Curieux exercice de démocratie. Une bonne partie de ces messieurs, la moitié, siègent actuellement dans les commissions parlementaires de la santé. Et ils ne sont pas les seuls. Au total, 17 élus ont des liens d'intérêts avec des caisses-maladie (6 UDC, 5 PDC et 4 PLR), quand ils n’ont pas des fonctions dirigeantes (Curafutura et Helsana). Allez vous étonner si la réforme de notre système de santé patine.
Samedi, mon journal m’explique que la Suisse cajole les fabricants de tabac. Bien que la Suisse ait signé la convention de l’ONU qui recommande d’adopter le principe du paquet de cigarettes neutre, les bonnes intentions du pays se perdent toujours dans les chicanes parlementaires. Rien d’étonnant lorsqu’on sait que 40 des 200 membres du Conseil national et 12 des 46 sénateurs sont liés d’une manière ou d’une autre à l’industrie du tabac.
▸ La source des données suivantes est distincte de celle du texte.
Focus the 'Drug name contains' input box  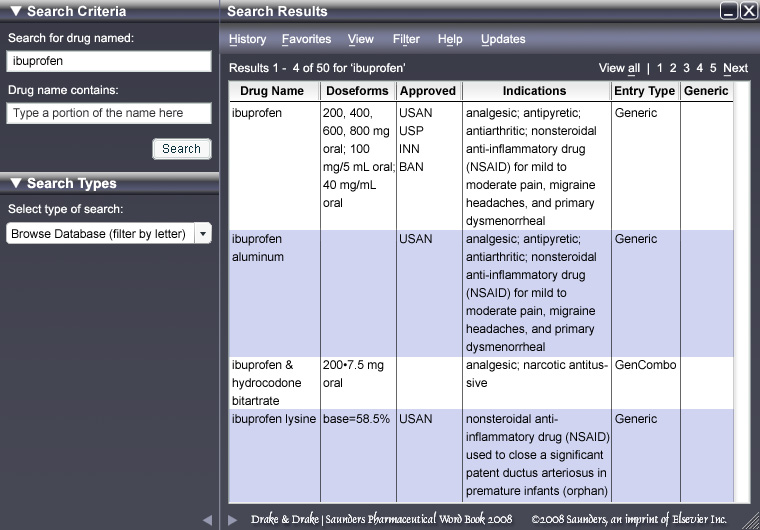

Aujourd’hui j’apprends que notre ministre des affaires étrangères a créé un groupe de travail pour réajuster la politique extérieure de la Suisse. Seuls des représentants de l'économie en font partie.
Quand la démocratie se mue en ploutocratie, qui représente qui ?
Été 2018
Propos d'un postillon qui se croit philosophe
Dans Le Point du 26 juillet 2018 (p. 106), le journaliste Pascal Bruckner se fend d’un pamphlet contre le pape François, qu’il n’aime pas, mais pas du tout. Comme il était à prévoir les réflexions qu’il propose ne sont qu’un tissu de lieux communs et de jugements à l’emporte-pièce, qui ne tiennent pas à la confrontation avec la réalité.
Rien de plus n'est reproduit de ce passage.